Despite many advances, there are still numerous challenges and opportunities that exist to translate responsive polymers from the laboratory the clinic. There is a need to develop polymers with greater sensitivity to a more diverse range of stimuli. In terms of biochemical signals or biomarkers, this is usually in the range of nano to picomolar concentrations [121]. This may require both a highly sensitive sensing mechanism and/or an amplification system to elicit a response from the polymer. In terms of the physical microenvironment, there are only minor differences in pH and temperature between diseased and normal tissues. Therefore, smart polymers must be able to accurately sense the changes in their surroundings to target drug release.
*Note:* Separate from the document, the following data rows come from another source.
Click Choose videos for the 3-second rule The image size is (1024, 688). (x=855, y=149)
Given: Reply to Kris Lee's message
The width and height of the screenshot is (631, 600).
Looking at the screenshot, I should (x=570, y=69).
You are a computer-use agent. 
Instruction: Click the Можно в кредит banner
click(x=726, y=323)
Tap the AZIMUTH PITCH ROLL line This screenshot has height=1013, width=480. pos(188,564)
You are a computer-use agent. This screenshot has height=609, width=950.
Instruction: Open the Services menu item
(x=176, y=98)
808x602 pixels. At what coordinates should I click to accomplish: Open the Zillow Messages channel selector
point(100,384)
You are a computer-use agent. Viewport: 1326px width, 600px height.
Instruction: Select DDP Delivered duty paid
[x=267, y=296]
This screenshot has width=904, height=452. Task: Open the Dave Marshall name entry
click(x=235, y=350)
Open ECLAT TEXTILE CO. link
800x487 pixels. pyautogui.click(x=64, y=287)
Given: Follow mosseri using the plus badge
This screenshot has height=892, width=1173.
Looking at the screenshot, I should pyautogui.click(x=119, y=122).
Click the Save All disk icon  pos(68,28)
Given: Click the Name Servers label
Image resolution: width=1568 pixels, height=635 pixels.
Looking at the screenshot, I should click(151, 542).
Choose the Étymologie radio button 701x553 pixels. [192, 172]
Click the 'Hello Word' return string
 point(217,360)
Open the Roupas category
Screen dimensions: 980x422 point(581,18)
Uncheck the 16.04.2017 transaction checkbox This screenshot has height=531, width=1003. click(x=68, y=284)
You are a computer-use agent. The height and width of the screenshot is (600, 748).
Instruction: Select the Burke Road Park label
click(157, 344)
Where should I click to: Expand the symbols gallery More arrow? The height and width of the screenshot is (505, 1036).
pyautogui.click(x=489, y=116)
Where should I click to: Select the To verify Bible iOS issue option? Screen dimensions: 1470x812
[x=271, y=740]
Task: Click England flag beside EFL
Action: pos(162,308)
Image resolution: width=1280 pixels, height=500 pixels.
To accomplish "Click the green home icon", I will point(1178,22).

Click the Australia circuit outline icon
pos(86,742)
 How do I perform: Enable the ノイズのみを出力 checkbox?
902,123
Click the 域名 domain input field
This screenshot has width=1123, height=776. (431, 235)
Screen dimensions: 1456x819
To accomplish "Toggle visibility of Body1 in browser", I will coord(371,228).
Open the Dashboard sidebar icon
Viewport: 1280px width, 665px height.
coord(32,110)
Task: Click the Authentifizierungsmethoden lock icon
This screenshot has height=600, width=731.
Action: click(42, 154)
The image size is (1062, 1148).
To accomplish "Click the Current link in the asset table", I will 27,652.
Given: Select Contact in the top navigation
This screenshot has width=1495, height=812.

There is also a significant opportunity for smart polymers to respond to multiple stimuli. Hybrid polymers created in this manner will offer more parameters to tune drug delivery, which may be necessary for more complex and dynamic environments. It is worth noting that in addition to drug delivery applications, smart polymers in general have broad applications in tissue engineering and regenerative medicine (e.g. as injectable systems for delivery of cells or self-regulating scaffolds for cell growth or infiltration), and in actuators (e.g. as smart valves and coating in microfluidics or shape memory devices). Given the continuous development of new responsive polymer compositions, we expect increasingly elaborate and versatile drug carriers to be introduced in the future.